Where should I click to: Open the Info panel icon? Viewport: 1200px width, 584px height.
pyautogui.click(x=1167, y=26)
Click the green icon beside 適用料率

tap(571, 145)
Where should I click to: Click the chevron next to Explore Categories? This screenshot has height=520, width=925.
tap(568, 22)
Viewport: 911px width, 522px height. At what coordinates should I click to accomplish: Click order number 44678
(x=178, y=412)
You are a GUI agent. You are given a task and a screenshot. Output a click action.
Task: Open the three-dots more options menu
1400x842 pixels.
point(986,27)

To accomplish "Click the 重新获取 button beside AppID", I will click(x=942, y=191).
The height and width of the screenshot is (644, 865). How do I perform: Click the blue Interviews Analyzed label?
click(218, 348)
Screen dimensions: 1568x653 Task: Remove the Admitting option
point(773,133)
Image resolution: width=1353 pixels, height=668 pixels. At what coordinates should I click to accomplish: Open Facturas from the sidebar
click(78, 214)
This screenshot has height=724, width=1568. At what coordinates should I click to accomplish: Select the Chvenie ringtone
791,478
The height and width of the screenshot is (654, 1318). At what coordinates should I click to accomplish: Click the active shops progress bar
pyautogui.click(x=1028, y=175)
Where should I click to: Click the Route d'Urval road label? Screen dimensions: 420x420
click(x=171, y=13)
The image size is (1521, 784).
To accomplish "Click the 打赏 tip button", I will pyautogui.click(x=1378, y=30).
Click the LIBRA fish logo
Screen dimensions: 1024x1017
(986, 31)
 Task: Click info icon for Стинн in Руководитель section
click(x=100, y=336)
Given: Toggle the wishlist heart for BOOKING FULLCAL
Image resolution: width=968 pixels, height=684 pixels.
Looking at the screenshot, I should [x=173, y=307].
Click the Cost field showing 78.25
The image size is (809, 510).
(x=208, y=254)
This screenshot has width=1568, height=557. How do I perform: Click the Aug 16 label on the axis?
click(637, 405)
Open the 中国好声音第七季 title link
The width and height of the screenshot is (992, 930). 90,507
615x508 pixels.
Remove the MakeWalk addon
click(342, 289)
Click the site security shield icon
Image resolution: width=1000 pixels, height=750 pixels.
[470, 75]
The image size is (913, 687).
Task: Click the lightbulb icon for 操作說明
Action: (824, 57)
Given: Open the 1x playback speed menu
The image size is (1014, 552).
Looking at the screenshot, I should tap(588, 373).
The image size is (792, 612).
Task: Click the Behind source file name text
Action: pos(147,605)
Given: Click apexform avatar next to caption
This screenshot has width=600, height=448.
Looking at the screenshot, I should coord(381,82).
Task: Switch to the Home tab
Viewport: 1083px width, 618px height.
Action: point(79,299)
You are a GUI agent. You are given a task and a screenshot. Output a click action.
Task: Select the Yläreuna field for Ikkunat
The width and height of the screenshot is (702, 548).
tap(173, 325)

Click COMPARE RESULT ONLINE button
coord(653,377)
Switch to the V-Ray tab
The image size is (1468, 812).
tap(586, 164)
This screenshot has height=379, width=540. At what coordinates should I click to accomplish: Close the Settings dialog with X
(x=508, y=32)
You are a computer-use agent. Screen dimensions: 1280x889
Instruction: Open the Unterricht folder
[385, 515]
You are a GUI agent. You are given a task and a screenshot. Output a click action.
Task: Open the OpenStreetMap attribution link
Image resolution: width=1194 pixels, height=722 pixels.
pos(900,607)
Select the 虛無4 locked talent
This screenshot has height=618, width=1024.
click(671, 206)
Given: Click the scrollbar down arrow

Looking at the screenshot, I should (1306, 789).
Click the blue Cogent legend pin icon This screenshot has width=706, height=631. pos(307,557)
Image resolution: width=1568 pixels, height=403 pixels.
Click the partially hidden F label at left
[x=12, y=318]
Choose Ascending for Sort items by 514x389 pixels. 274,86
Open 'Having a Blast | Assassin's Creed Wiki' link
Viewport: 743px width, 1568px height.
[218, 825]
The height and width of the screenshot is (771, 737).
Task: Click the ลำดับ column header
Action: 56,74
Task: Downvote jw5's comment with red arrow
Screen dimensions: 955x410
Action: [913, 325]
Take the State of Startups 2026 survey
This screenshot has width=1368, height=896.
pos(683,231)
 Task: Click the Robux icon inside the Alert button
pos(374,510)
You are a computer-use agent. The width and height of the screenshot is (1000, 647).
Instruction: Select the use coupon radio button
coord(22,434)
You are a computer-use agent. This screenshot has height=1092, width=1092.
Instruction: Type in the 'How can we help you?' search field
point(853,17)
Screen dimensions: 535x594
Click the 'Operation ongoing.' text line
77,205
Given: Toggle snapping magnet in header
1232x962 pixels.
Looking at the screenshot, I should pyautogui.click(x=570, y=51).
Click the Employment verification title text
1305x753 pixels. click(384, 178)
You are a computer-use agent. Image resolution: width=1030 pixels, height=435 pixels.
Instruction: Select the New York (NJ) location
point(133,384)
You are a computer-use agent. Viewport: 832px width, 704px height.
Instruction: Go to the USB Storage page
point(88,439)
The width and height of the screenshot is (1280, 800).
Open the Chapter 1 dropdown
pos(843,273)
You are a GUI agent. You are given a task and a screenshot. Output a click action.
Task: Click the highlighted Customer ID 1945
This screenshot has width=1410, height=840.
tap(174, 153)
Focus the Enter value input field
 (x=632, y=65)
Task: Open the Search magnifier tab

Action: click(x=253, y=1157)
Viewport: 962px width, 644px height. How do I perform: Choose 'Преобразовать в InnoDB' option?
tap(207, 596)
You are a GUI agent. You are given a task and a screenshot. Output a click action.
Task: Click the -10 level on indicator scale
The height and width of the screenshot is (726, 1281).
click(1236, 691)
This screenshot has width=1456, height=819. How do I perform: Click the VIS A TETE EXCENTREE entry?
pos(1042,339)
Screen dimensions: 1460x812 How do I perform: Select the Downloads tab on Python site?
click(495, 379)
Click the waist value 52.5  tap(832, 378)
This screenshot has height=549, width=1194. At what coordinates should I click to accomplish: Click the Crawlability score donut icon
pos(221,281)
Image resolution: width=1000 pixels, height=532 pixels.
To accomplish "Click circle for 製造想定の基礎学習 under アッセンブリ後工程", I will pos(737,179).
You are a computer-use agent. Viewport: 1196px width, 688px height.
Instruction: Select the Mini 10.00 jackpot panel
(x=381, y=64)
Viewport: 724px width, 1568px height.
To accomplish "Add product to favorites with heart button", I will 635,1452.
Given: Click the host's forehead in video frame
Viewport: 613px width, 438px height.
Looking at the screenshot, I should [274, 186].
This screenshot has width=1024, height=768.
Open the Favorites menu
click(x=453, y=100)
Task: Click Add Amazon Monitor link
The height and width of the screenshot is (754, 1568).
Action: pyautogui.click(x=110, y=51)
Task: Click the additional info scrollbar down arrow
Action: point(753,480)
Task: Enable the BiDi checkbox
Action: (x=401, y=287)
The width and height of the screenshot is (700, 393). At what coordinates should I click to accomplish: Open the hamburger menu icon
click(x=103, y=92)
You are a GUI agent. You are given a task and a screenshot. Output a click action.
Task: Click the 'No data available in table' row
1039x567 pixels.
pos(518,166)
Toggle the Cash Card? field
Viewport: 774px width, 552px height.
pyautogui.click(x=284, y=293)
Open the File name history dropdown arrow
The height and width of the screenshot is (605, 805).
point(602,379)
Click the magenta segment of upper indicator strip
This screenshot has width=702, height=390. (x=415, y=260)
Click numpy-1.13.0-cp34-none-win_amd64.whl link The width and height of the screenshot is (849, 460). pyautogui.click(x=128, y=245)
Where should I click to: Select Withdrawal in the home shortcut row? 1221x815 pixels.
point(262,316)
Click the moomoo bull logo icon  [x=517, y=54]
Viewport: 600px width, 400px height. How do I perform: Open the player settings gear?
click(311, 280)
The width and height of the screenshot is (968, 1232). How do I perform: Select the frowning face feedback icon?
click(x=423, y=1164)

####

== TASK REQUIREMENTS ==
A word-for-word transcription of the material is required.

== SOLUTION FOR THIS EXERCISE ==
Where should I click to: Open the Info panel icon? Viewport: 1200px width, 584px height.
pyautogui.click(x=1167, y=26)
Click the green icon beside 適用料率

tap(571, 145)
Where should I click to: Click the chevron next to Explore Categories? This screenshot has height=520, width=925.
tap(568, 22)
Viewport: 911px width, 522px height. At what coordinates should I click to accomplish: Click order number 44678
(x=178, y=412)
You are a GUI agent. You are given a task and a screenshot. Output a click action.
Task: Open the three-dots more options menu
1400x842 pixels.
point(986,27)

To accomplish "Click the 重新获取 button beside AppID", I will click(x=942, y=191).
The height and width of the screenshot is (644, 865). How do I perform: Click the blue Interviews Analyzed label?
click(218, 348)
Screen dimensions: 1568x653 Task: Remove the Admitting option
point(773,133)
Image resolution: width=1353 pixels, height=668 pixels. At what coordinates should I click to accomplish: Open Facturas from the sidebar
click(78, 214)
This screenshot has height=724, width=1568. At what coordinates should I click to accomplish: Select the Chvenie ringtone
791,478
The height and width of the screenshot is (654, 1318). At what coordinates should I click to accomplish: Click the active shops progress bar
pyautogui.click(x=1028, y=175)
Where should I click to: Click the Route d'Urval road label? Screen dimensions: 420x420
click(x=171, y=13)
The image size is (1521, 784).
To accomplish "Click the 打赏 tip button", I will pyautogui.click(x=1378, y=30).
Click the LIBRA fish logo
Screen dimensions: 1024x1017
(986, 31)
 Task: Click info icon for Стинн in Руководитель section
click(x=100, y=336)
Given: Toggle the wishlist heart for BOOKING FULLCAL
Image resolution: width=968 pixels, height=684 pixels.
Looking at the screenshot, I should [x=173, y=307].
Click the Cost field showing 78.25
The image size is (809, 510).
(x=208, y=254)
This screenshot has width=1568, height=557. How do I perform: Click the Aug 16 label on the axis?
click(637, 405)
Open the 中国好声音第七季 title link
The width and height of the screenshot is (992, 930). 90,507
615x508 pixels.
Remove the MakeWalk addon
click(342, 289)
Click the site security shield icon
Image resolution: width=1000 pixels, height=750 pixels.
[470, 75]
The image size is (913, 687).
Task: Click the lightbulb icon for 操作說明
Action: (824, 57)
Given: Open the 1x playback speed menu
The image size is (1014, 552).
Looking at the screenshot, I should tap(588, 373).
The image size is (792, 612).
Task: Click the Behind source file name text
Action: pos(147,605)
Given: Click apexform avatar next to caption
This screenshot has width=600, height=448.
Looking at the screenshot, I should coord(381,82).
Task: Switch to the Home tab
Viewport: 1083px width, 618px height.
Action: point(79,299)
You are a GUI agent. You are given a task and a screenshot. Output a click action.
Task: Select the Yläreuna field for Ikkunat
The width and height of the screenshot is (702, 548).
tap(173, 325)

Click COMPARE RESULT ONLINE button
coord(653,377)
Switch to the V-Ray tab
The image size is (1468, 812).
tap(586, 164)
This screenshot has height=379, width=540. At what coordinates should I click to accomplish: Close the Settings dialog with X
(x=508, y=32)
You are a computer-use agent. Screen dimensions: 1280x889
Instruction: Open the Unterricht folder
[385, 515]
You are a GUI agent. You are given a task and a screenshot. Output a click action.
Task: Open the OpenStreetMap attribution link
Image resolution: width=1194 pixels, height=722 pixels.
pos(900,607)
Select the 虛無4 locked talent
This screenshot has height=618, width=1024.
click(671, 206)
Given: Click the scrollbar down arrow

Looking at the screenshot, I should (1306, 789).
Click the blue Cogent legend pin icon This screenshot has width=706, height=631. pos(307,557)
Image resolution: width=1568 pixels, height=403 pixels.
Click the partially hidden F label at left
[x=12, y=318]
Choose Ascending for Sort items by 514x389 pixels. 274,86
Open 'Having a Blast | Assassin's Creed Wiki' link
Viewport: 743px width, 1568px height.
[218, 825]
The height and width of the screenshot is (771, 737).
Task: Click the ลำดับ column header
Action: 56,74
Task: Downvote jw5's comment with red arrow
Screen dimensions: 955x410
Action: [913, 325]
Take the State of Startups 2026 survey
This screenshot has width=1368, height=896.
pos(683,231)
 Task: Click the Robux icon inside the Alert button
pos(374,510)
You are a computer-use agent. The width and height of the screenshot is (1000, 647).
Instruction: Select the use coupon radio button
coord(22,434)
You are a computer-use agent. This screenshot has height=1092, width=1092.
Instruction: Type in the 'How can we help you?' search field
point(853,17)
Screen dimensions: 535x594
Click the 'Operation ongoing.' text line
77,205
Given: Toggle snapping magnet in header
1232x962 pixels.
Looking at the screenshot, I should pyautogui.click(x=570, y=51).
Click the Employment verification title text
1305x753 pixels. click(384, 178)
You are a computer-use agent. Image resolution: width=1030 pixels, height=435 pixels.
Instruction: Select the New York (NJ) location
point(133,384)
You are a computer-use agent. Viewport: 832px width, 704px height.
Instruction: Go to the USB Storage page
point(88,439)
The width and height of the screenshot is (1280, 800).
Open the Chapter 1 dropdown
pos(843,273)
You are a GUI agent. You are given a task and a screenshot. Output a click action.
Task: Click the highlighted Customer ID 1945
This screenshot has width=1410, height=840.
tap(174, 153)
Focus the Enter value input field
 (x=632, y=65)
Task: Open the Search magnifier tab

Action: click(x=253, y=1157)
Viewport: 962px width, 644px height. How do I perform: Choose 'Преобразовать в InnoDB' option?
tap(207, 596)
You are a GUI agent. You are given a task and a screenshot. Output a click action.
Task: Click the -10 level on indicator scale
The height and width of the screenshot is (726, 1281).
click(1236, 691)
This screenshot has width=1456, height=819. How do I perform: Click the VIS A TETE EXCENTREE entry?
pos(1042,339)
Screen dimensions: 1460x812 How do I perform: Select the Downloads tab on Python site?
click(495, 379)
Click the waist value 52.5  tap(832, 378)
This screenshot has height=549, width=1194. At what coordinates should I click to accomplish: Click the Crawlability score donut icon
pos(221,281)
Image resolution: width=1000 pixels, height=532 pixels.
To accomplish "Click circle for 製造想定の基礎学習 under アッセンブリ後工程", I will pos(737,179).
You are a computer-use agent. Viewport: 1196px width, 688px height.
Instruction: Select the Mini 10.00 jackpot panel
(x=381, y=64)
Viewport: 724px width, 1568px height.
To accomplish "Add product to favorites with heart button", I will 635,1452.
Given: Click the host's forehead in video frame
Viewport: 613px width, 438px height.
Looking at the screenshot, I should [274, 186].
This screenshot has width=1024, height=768.
Open the Favorites menu
click(x=453, y=100)
Task: Click Add Amazon Monitor link
The height and width of the screenshot is (754, 1568).
Action: pyautogui.click(x=110, y=51)
Task: Click the additional info scrollbar down arrow
Action: point(753,480)
Task: Enable the BiDi checkbox
Action: (x=401, y=287)
The width and height of the screenshot is (700, 393). At what coordinates should I click to accomplish: Open the hamburger menu icon
click(x=103, y=92)
You are a GUI agent. You are given a task and a screenshot. Output a click action.
Task: Click the 'No data available in table' row
1039x567 pixels.
pos(518,166)
Toggle the Cash Card? field
Viewport: 774px width, 552px height.
pyautogui.click(x=284, y=293)
Open the File name history dropdown arrow
The height and width of the screenshot is (605, 805).
point(602,379)
Click the magenta segment of upper indicator strip
This screenshot has width=702, height=390. (x=415, y=260)
Click numpy-1.13.0-cp34-none-win_amd64.whl link The width and height of the screenshot is (849, 460). pyautogui.click(x=128, y=245)
Where should I click to: Select Withdrawal in the home shortcut row? 1221x815 pixels.
point(262,316)
Click the moomoo bull logo icon  [x=517, y=54]
Viewport: 600px width, 400px height. How do I perform: Open the player settings gear?
click(311, 280)
The width and height of the screenshot is (968, 1232). How do I perform: Select the frowning face feedback icon?
click(x=423, y=1164)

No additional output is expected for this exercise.